Excerpt provided section start
My day, in a nutshell - a nutshell that has been de-nutted and found it's treasure plucked out and encased in the chocolaty goodness and candy coated shell (either red or green, I'm not picky) that is and always will be the greatest piece of candy in the world - a peanut M&M:

In the bank drive-up lane, I've just sent my deposit consisting of several bills and checks to the nice teller in the window.

"Hi, _ _ _ _ _ _, how are you today?" he asks.

"Great! You?," I reply, and small talk ensues as he removes my deposit from the tube from which it scurried in to him. Banter about the weather, new loan programs, and my devastating smile culminates with his own very handsome and 'customer service happy' smile from behind the window that separates us.

"Ok, so tell me. What can I do for you today?" he asks.

I pause, my devastating smile frozen as I do a mental checklist and glance around the mini. Yep. Yep. It would indeed appear that I've already given him my deposit, so that's good. That's key to my purpose here at the bank drive up window today.

I turn back to the window and our smiles mirror the other's.
Excerpt provided section end
Source information section start
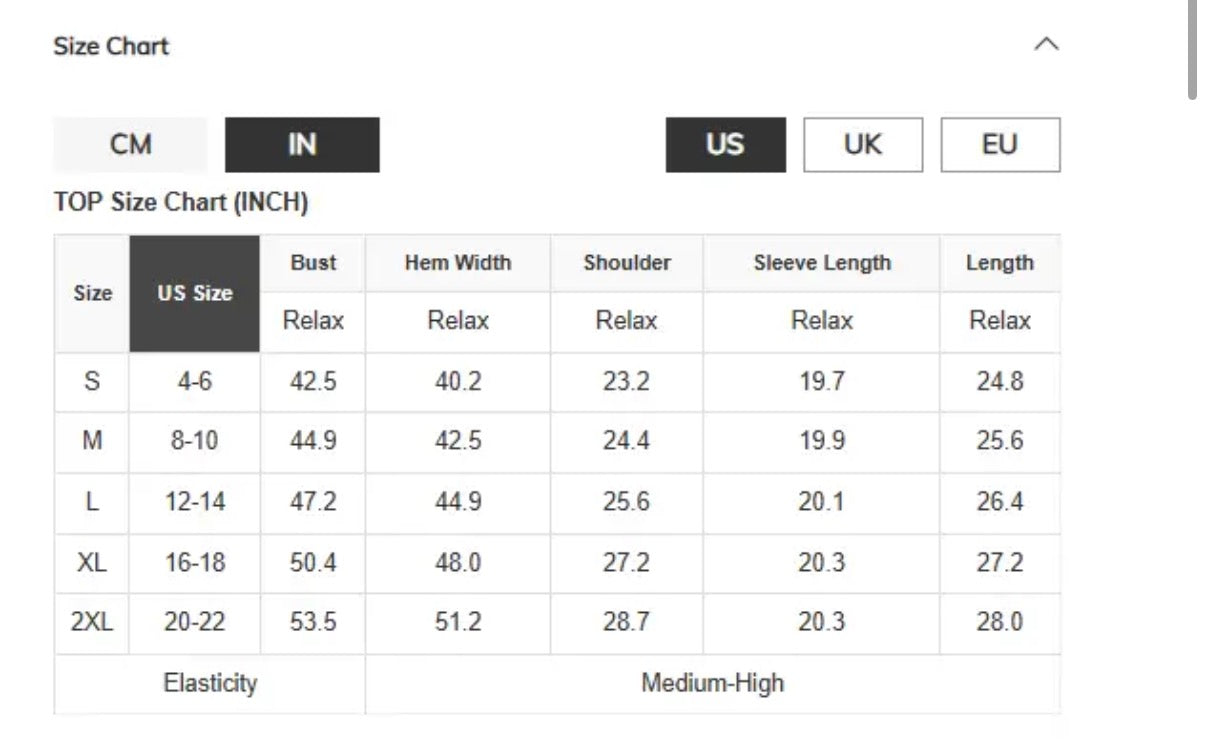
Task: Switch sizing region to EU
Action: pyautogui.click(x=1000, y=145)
Source information section end
Source information section start
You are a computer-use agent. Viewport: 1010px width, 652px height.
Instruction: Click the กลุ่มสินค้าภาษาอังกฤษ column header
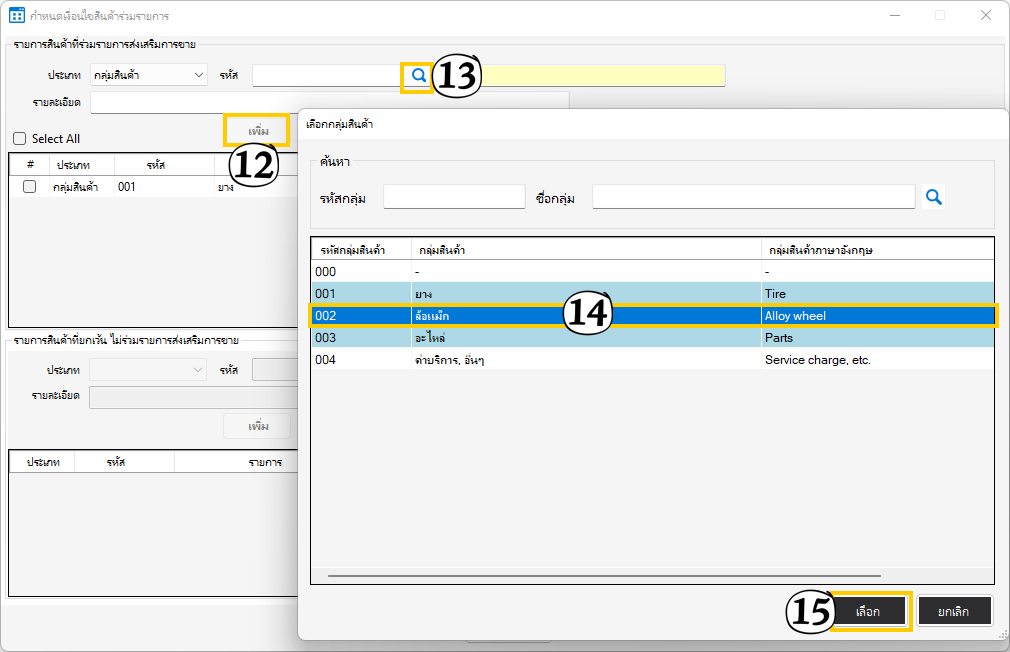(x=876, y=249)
Source information section end
Source information section start
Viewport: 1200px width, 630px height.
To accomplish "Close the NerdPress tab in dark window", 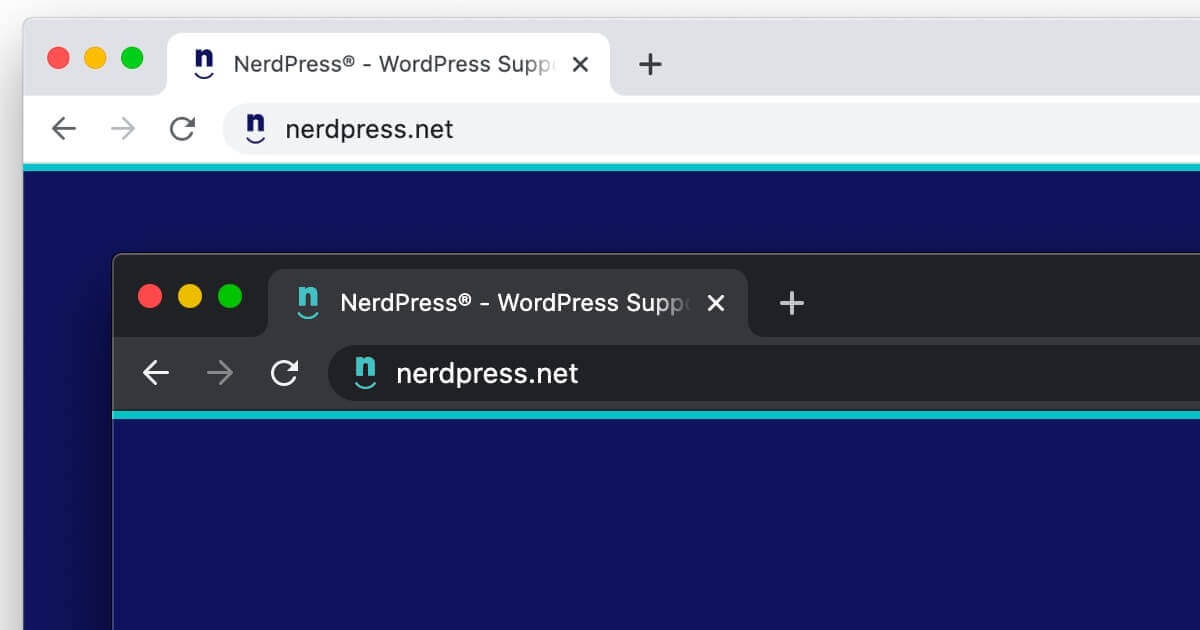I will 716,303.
Source information section end
### Exercise
Continue the bank drive-up story from its last sentence, in the same voice.

### Your response
"Well, I suppose since I've given you all my money in small, unmarked bills, you could think of my deposit slip as a demand note and we could pretend this is a reverse hold up," I say brightly. "If you lean really close to the microphone and whisper 'I'll write your balance at the bottom of the deposit slip and no one gets hurt,' I'd seriously dig that."

A pause behind the teller window, and for a moment, I believe he's considering it. Then I notice his smile tightening just a bit in a fashion that clearly says, "You're not only obviously quite poor, but a smart ass."

"Will you be needing any suckers today, _ _ _ _ _ _?" he asks.

"Oh, aren't we all just great big suckers?" I whisper, with a trace bit of pleasure at being fiscally secure in the smart ass world fueling me.

"Great," I say. "That would be so great."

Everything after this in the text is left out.